*THE TASK*: Extract each of the following lines and reproduce it verbatim, keeping its original wording, characters, and order.

*DATA SECTION*:
● ● ●

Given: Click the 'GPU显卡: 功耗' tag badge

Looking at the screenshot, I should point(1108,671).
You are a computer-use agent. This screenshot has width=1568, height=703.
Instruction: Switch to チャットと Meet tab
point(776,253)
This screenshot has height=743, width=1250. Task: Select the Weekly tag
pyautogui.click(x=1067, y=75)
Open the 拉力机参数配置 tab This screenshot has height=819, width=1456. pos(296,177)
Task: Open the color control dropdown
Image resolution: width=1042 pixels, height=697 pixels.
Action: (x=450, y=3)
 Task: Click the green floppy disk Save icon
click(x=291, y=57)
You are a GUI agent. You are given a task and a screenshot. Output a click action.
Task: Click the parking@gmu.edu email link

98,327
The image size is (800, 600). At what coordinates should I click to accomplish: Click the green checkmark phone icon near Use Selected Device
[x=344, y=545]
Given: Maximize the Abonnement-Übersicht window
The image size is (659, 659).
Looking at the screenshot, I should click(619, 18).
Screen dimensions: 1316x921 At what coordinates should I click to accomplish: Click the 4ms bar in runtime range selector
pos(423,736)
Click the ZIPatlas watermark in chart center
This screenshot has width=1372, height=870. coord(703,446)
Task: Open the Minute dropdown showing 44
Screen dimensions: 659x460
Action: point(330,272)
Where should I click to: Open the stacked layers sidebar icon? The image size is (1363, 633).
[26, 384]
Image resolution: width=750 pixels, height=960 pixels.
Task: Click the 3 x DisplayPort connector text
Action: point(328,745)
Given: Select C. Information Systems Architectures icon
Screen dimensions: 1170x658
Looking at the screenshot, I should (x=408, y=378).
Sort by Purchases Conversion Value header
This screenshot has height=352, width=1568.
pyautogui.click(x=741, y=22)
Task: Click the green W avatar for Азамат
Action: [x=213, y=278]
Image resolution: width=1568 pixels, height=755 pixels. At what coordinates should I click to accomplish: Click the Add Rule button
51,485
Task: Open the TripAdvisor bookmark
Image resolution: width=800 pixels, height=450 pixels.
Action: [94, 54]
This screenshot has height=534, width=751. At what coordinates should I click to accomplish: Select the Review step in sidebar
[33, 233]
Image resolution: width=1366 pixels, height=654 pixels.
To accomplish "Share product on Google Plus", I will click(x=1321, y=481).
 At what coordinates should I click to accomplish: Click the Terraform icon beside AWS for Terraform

● ● ●

*SOLVED PROBLEM*:
Given: Click the 'GPU显卡: 功耗' tag badge

Looking at the screenshot, I should point(1108,671).
You are a computer-use agent. This screenshot has width=1568, height=703.
Instruction: Switch to チャットと Meet tab
point(776,253)
This screenshot has height=743, width=1250. Task: Select the Weekly tag
pyautogui.click(x=1067, y=75)
Open the 拉力机参数配置 tab This screenshot has height=819, width=1456. pos(296,177)
Task: Open the color control dropdown
Image resolution: width=1042 pixels, height=697 pixels.
Action: (x=450, y=3)
 Task: Click the green floppy disk Save icon
click(x=291, y=57)
You are a GUI agent. You are given a task and a screenshot. Output a click action.
Task: Click the parking@gmu.edu email link

98,327
The image size is (800, 600). At what coordinates should I click to accomplish: Click the green checkmark phone icon near Use Selected Device
[x=344, y=545]
Given: Maximize the Abonnement-Übersicht window
The image size is (659, 659).
Looking at the screenshot, I should click(619, 18).
Screen dimensions: 1316x921 At what coordinates should I click to accomplish: Click the 4ms bar in runtime range selector
pos(423,736)
Click the ZIPatlas watermark in chart center
This screenshot has width=1372, height=870. coord(703,446)
Task: Open the Minute dropdown showing 44
Screen dimensions: 659x460
Action: point(330,272)
Where should I click to: Open the stacked layers sidebar icon? The image size is (1363, 633).
[26, 384]
Image resolution: width=750 pixels, height=960 pixels.
Task: Click the 3 x DisplayPort connector text
Action: point(328,745)
Given: Select C. Information Systems Architectures icon
Screen dimensions: 1170x658
Looking at the screenshot, I should (x=408, y=378).
Sort by Purchases Conversion Value header
This screenshot has height=352, width=1568.
pyautogui.click(x=741, y=22)
Task: Click the green W avatar for Азамат
Action: [x=213, y=278]
Image resolution: width=1568 pixels, height=755 pixels. At what coordinates should I click to accomplish: Click the Add Rule button
51,485
Task: Open the TripAdvisor bookmark
Image resolution: width=800 pixels, height=450 pixels.
Action: [94, 54]
This screenshot has height=534, width=751. At what coordinates should I click to accomplish: Select the Review step in sidebar
[33, 233]
Image resolution: width=1366 pixels, height=654 pixels.
To accomplish "Share product on Google Plus", I will click(x=1321, y=481).
 At what coordinates should I click to accomplish: Click the Terraform icon beside AWS for Terraform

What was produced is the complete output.